薄暗い闇に沈む彼の姿は、まるで死の世界の案内人……なぜだか、そんな雰囲気を感じた。
○○「……」
怖さを払拭するために、私はぎゅっと手のひらを握って辺りを見渡す。
(変わったお城……セットとは思えないほど作りもリアル)
見渡せば見渡すほどに、そのリアルさに体が震え出してしまう。
ウィル「……クッ」
(……監督?)
前を歩く監督が、肩を震わせているような気がした…―。
…
……
乱雑に散らかっているスタジオの中を、物をよけながら進むと、少し開けたスペースが見える。

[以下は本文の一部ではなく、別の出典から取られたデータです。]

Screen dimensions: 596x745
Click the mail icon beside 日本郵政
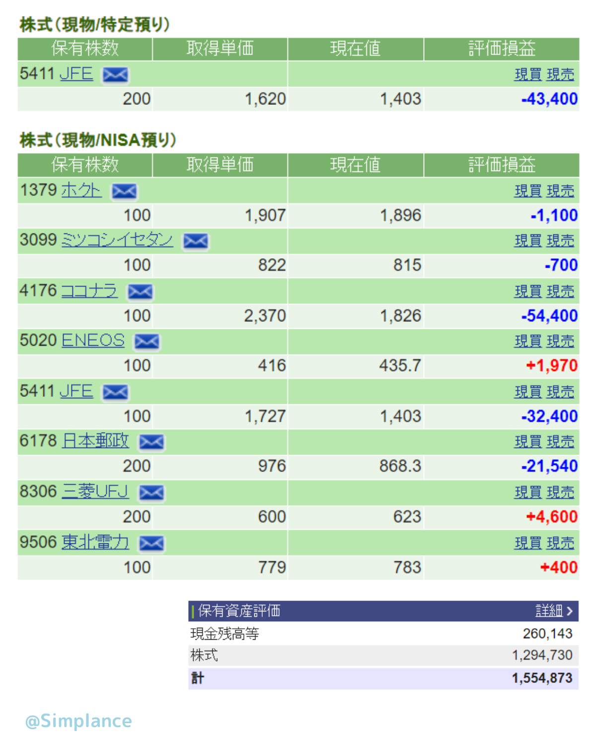click(x=151, y=442)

机の上にパソコンや、紙の資料が山のように積みあがっている。
ウィル「さあ、どうぞ。ここが僕の作業スペース」
さきほどの雰囲気をたたえたまま、にたりと笑ってウィル監督が私に説明をする。
(あれ、思ったよりも……)
もっと雑然とした場所を想像していたけれど、案内されたスタジオは、綺麗に整理されている。
けれど、次の瞬間…―。
○○「……!」
目に入ってきた映像に、私の体は固まった。
目の前にある大きなモニターに映し出されていた映像は…―。
○○「……!!!」
ウィル「あれあれ? どうしちゃったの?」
○○「あ、あの、ウィル監督の作る映画って……」
ウィル「あれ? うん、言ってなかったっけ?」
その瞬間…―。
左右にあったスピーカーから絹を裂くような女の悲鳴が上がった……
ウィル「いい悲鳴だろう? そう、僕はホラー映画監督、ウィル・ビートンだよ」
○○「!」
(どうしよう……ホラーはあまり……)
背筋が寒くなって、辺りを落ち着かない気分で見まわす。
ウィル「もしかして、君、ホラーは苦手なタイプ?」
ニヤついた笑みを浮かべて聞いてきた監督に……
○○「ぜ、全然平気です……っ」
ウィル「ふうん……」
監督が口元に浮かべた笑みがさらに深くなる。
その瞬間――雷の音が鳴り響き、部屋の明かりが消えた。
○○「……っっ!?」
恐怖に思わず監督へ手を伸ばし、触れた布をぎゅっと握りしめた。
すると……
○○「え……?」
部屋の明かりが点灯し、くすくすと笑う声が聞こえた。
顔を上げれば、至近距離で監督が笑っている。
しかもしがみ付いた私の腰をしっかりと監督の腕が支えていて……
○○「!!」
慌てて彼の腕から身を引く。
ウィル「やっぱり、可愛い女の子が怖がる表情って最高にいいね!僕、創作意欲が湧いてきちゃったよ。 あっ、今の君の感じ、メモに残しておこう!」
心底楽しそうな顔をして、彼はメモを取り始める。
○○「か、監督……今のってまさか」
ウィル「……ククッ」
メガネのフレームを中指で上げて、彼が微笑する。
ウィル「君、だんだんいい感じになってきたよ! ここに来るまでの間の様子も、なかなかよかった!!」
○○「! ま、まさか……楽しんでたんですか!?」
ウィル「楽しんでた? まさか、そんな酷い男に見えるかい?」
ウィル監督はわざとらしく眉をひそめて首を左右に振る。
ウィル「ちょっとした実験……ロケハンみたいな……ほら!」
おどけた様子で、監督がパンと手を鳴らす。
ウィル「記録活動だよ。 人はどんなときに、どのように怖がるのか。しっかりメモを取らせてもらうよ。 君の一挙一動を、ね♪」
彼は、ぺろりと舌なめずりする。
そんなウィル監督の突飛な様子に、私はただ呆然と立ち尽くしてしまっていたのだった…―。